Who should run the SSIS Service

  • I have a domain account that runs all my SQL Server and SQL Agent services. This service account is ALWAYS a local Admin on the server. As a best practice, should this account also run the SSIS service, or is that not necessary? When running a job that executes an SSIS package, it's the Agent's credentials and domain permissions that are used, correct? Does the SSIS Service come into play at all?

    Thanks,

    Randy

  • Why a local admin? Most services don't need this.

    you want to follow the same advice for service accounts as user accounts. Used the least privileges needed.
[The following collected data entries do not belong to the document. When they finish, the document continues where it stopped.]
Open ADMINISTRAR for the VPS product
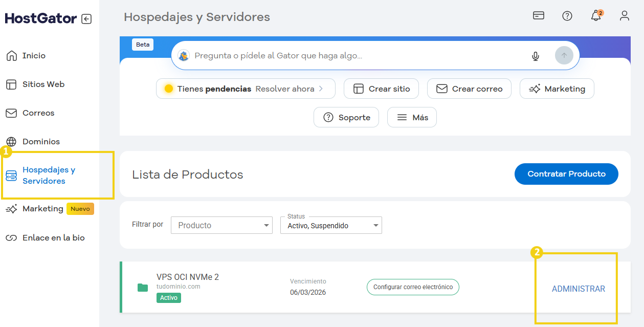This screenshot has width=644, height=327. pos(578,289)
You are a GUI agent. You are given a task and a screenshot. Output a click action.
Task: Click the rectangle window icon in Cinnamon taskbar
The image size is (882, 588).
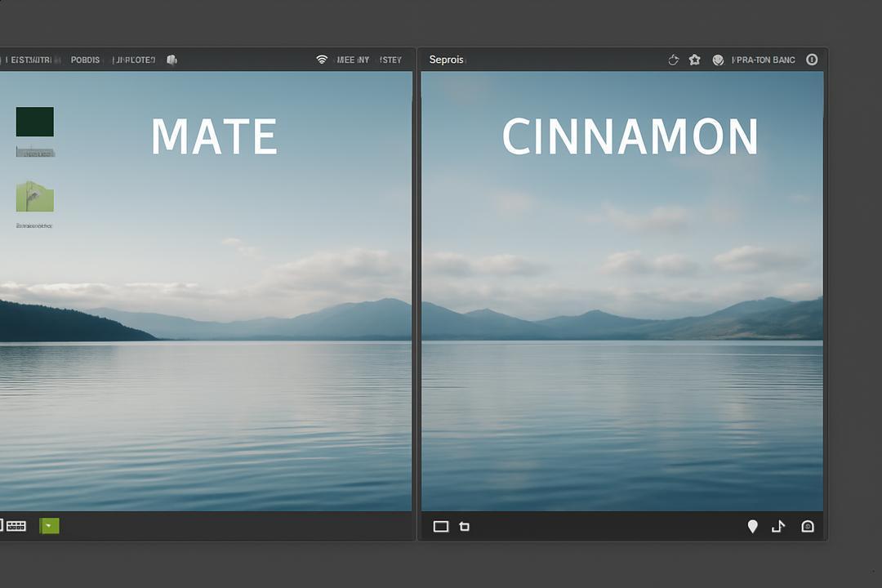(441, 527)
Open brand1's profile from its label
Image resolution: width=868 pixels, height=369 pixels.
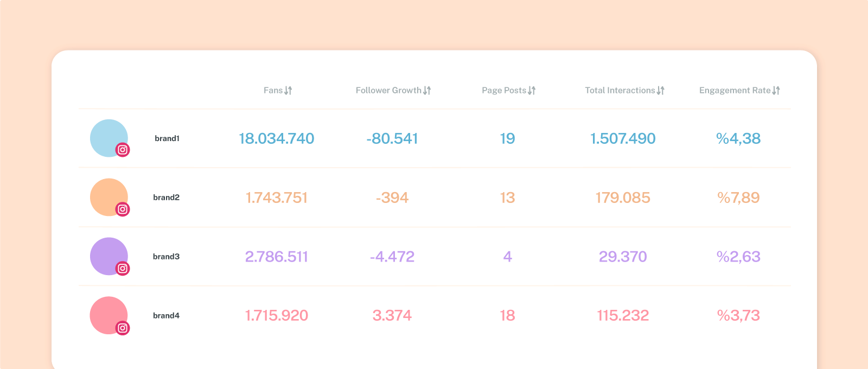166,138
For SSIS, I'd use a domain account just because I like those, no rights on the domain, but I would use a domain group that has rights to folders needed on the local box.
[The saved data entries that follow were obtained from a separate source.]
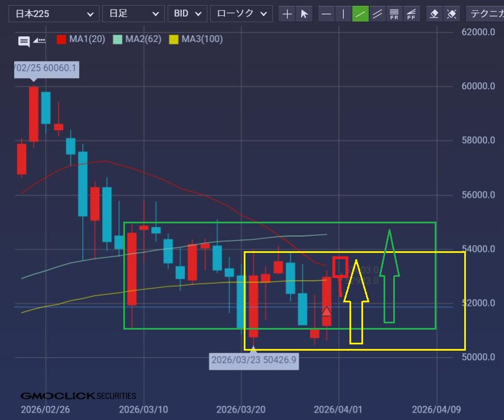Click the MA2(62) legend label

pos(143,39)
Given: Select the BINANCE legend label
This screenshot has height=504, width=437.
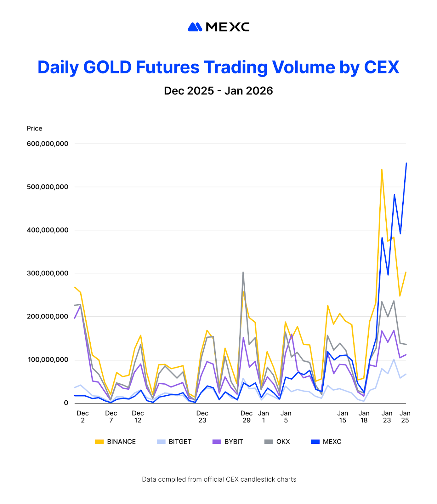Looking at the screenshot, I should (121, 442).
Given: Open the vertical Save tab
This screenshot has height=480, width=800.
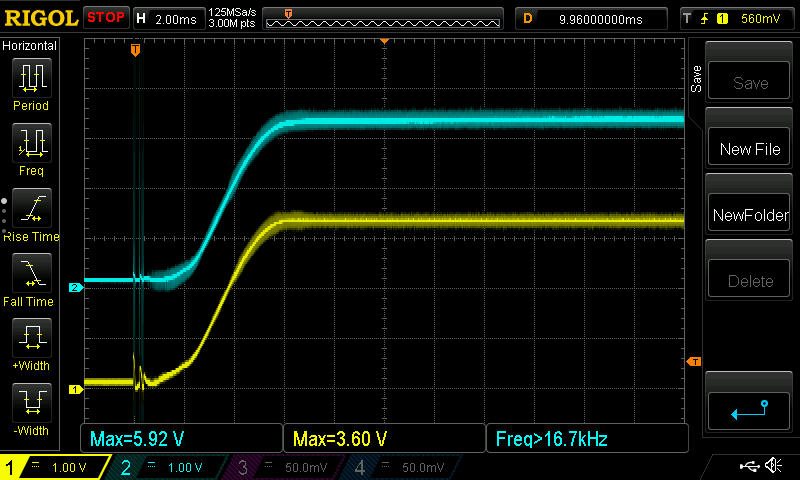Looking at the screenshot, I should coord(696,79).
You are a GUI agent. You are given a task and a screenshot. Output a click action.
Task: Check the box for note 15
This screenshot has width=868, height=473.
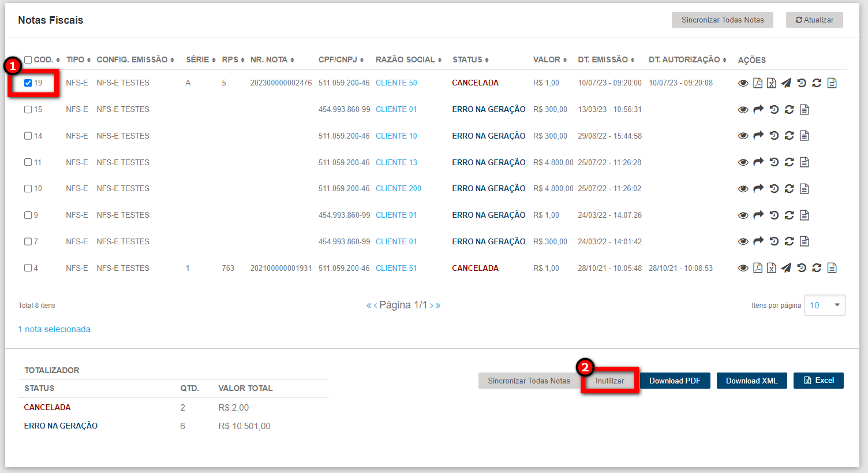click(x=28, y=110)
    Why domain? If I move this SSIS package off this instance and run these packages from elsewhere, I want to have the rights to that box. That's thinking with scale out in mind, but if you have too many local path dependencies, use a local group for SSIS packages.
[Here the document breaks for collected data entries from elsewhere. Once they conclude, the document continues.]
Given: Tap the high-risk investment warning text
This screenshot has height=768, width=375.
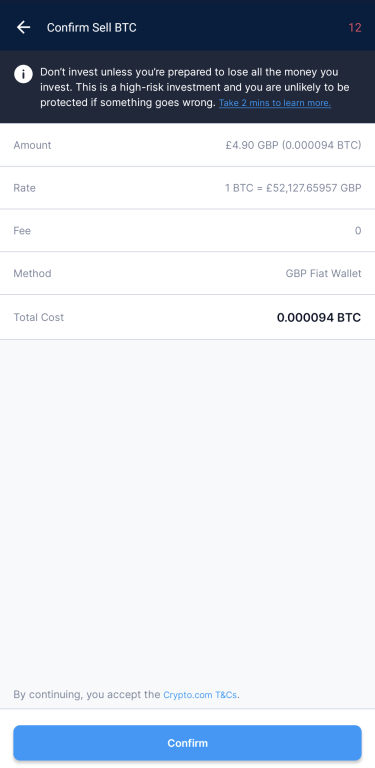Looking at the screenshot, I should (x=194, y=87).
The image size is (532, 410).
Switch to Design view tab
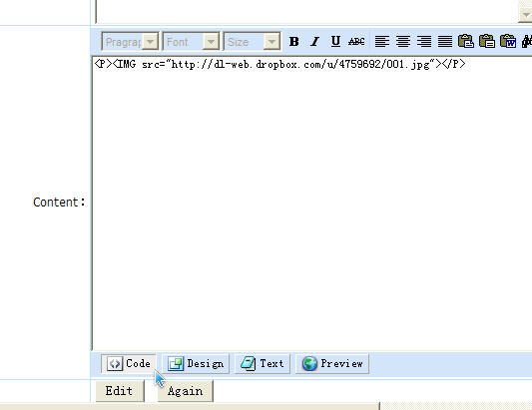click(x=196, y=364)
  • Its a local Admin by group membership. Our DBA group is local admin for installing software, SQL Server, etc.. Only me and the service account are members of the DBA group. Permissions to network folders for backups, file import/export, etc.. are granted to the DBA group. Most jobs that export files or spreadsheets are run by the service account, the thought being that if my account were disabled, production jobs would still run.

    Sounds like the account that runs the SSIS service has no impact on SSIS package permissions to network shares when the package is invoked from a SQL Server Agent job.